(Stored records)
Start of Block

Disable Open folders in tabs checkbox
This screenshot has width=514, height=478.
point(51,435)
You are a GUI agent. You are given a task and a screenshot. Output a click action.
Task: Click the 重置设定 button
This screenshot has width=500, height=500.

End of Block

Please copy the line holding "Task: Click the 重置设定 button" and all lines after it to the end of the records, exactly, and nothing else.

TASK RESPONSE:
Task: Click the 重置设定 button
This screenshot has width=500, height=500.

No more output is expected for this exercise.